Trailhead: Gallo Campground
Fee: $8/vehicle
Attractions: Cliff dwellings, petroglyphs




The Gallo Cliff Dwelling is located at the Gallo Campground in the Chaco Cultural National Historic Park in northwestern New Mexico. The site includes a cliff dwelling and numerous petroglyphs that date from the Chacoan occupation to the more recent Navajo times. The Gallo Cliff Dwellings were an outlier site of the Chacoan Great Houses within the park that would have been inhabited by farmers that worked the nearby fields.



The trailhead and cliff dwelling are in the Gallo Campground just inside of the park. For those not staying in the campground the best place to park is near the restrooms where you can pick up the west end of the trail that leads around the base of the cliffs.


Petroglyphs can be found on the flat surfaces of the cliffs face. For the most part they are very faint and barely discernible. We made a rough outline of a few of them on our computer. Bear paws, which may be a clan symbol, are a common image on all of the panels along the cliff.


This panel has a little resemblance to the room layout of a Chacoan great house.


From the first panels of petroglyphs the trail continues around the base of the cliff toward the alcove sites.


The first building sits away from the cliff lacking the natural protection of an alcove.


The crumbling walls of a larger structure sits nestled within a nearby alcove. Habitation of the Gallo site dates back to 1150 to 1200 AD. That would have made it contemporary to the late Chacoan Period.

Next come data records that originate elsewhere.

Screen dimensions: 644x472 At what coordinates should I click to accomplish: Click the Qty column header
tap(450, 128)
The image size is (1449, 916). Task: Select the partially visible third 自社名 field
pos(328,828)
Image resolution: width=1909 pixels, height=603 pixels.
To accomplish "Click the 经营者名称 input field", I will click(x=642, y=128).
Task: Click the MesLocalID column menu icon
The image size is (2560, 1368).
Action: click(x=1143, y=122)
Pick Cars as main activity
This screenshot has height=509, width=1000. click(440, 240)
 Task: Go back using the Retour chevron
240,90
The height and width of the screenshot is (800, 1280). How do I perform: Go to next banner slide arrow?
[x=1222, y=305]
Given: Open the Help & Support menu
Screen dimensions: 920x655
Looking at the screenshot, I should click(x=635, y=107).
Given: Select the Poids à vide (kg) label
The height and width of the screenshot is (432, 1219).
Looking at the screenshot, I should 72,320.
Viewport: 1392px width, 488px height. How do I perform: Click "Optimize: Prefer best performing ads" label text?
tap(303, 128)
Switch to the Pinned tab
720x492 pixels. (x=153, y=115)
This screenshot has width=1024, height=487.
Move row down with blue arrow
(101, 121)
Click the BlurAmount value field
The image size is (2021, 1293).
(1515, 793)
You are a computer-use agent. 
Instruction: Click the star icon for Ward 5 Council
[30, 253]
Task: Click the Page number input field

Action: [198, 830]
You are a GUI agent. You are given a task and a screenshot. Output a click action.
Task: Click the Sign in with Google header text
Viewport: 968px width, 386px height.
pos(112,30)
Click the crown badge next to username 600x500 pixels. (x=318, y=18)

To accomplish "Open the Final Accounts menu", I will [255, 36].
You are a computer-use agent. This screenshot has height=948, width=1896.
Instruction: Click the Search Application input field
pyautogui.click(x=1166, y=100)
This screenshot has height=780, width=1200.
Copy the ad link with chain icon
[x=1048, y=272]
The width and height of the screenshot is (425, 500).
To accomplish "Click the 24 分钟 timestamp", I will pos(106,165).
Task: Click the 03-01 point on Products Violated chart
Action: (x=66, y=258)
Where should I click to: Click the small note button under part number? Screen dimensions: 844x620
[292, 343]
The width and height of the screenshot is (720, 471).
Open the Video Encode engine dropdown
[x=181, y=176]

As you continue down the front of the cliff there are several more panels of pictographs. The images here are more distinct and easy to see.


Another well preserved panel.


As you look across the valley floor Fajada Butte dominates the landscape. A massive earthen ramp was built on the southwest side of the butte. The ramp leads up to a unique calendar site often called the Sun Dagger that marks both the movement of the sun and the moon. Not only were the Chacoans able to monitor the solstices throughout the year but they apparently understood the major and minor lunar standstills.


This picture is of another alcove site that is located north of the entrance road just outside of the park.


The Gallo Cliff Dwellings make it easier to understand the overall picture of the Chacoan Period and how things changed over time. The need to move fields as the soils became depleted was a common fact of life in ancient times. During present days farmers use fertilizers and rotate crops to help insure a bountiful harvest from year to year. In ancient times they simply moved the field to a new plot of ground. It is easy to see how eventually they would have to move a greater distance to sustain themselves. The Gallo site is worth the 30 minutes it takes to check it out. If you would like to see it for yourself then all you have to do is 'Take a hike'.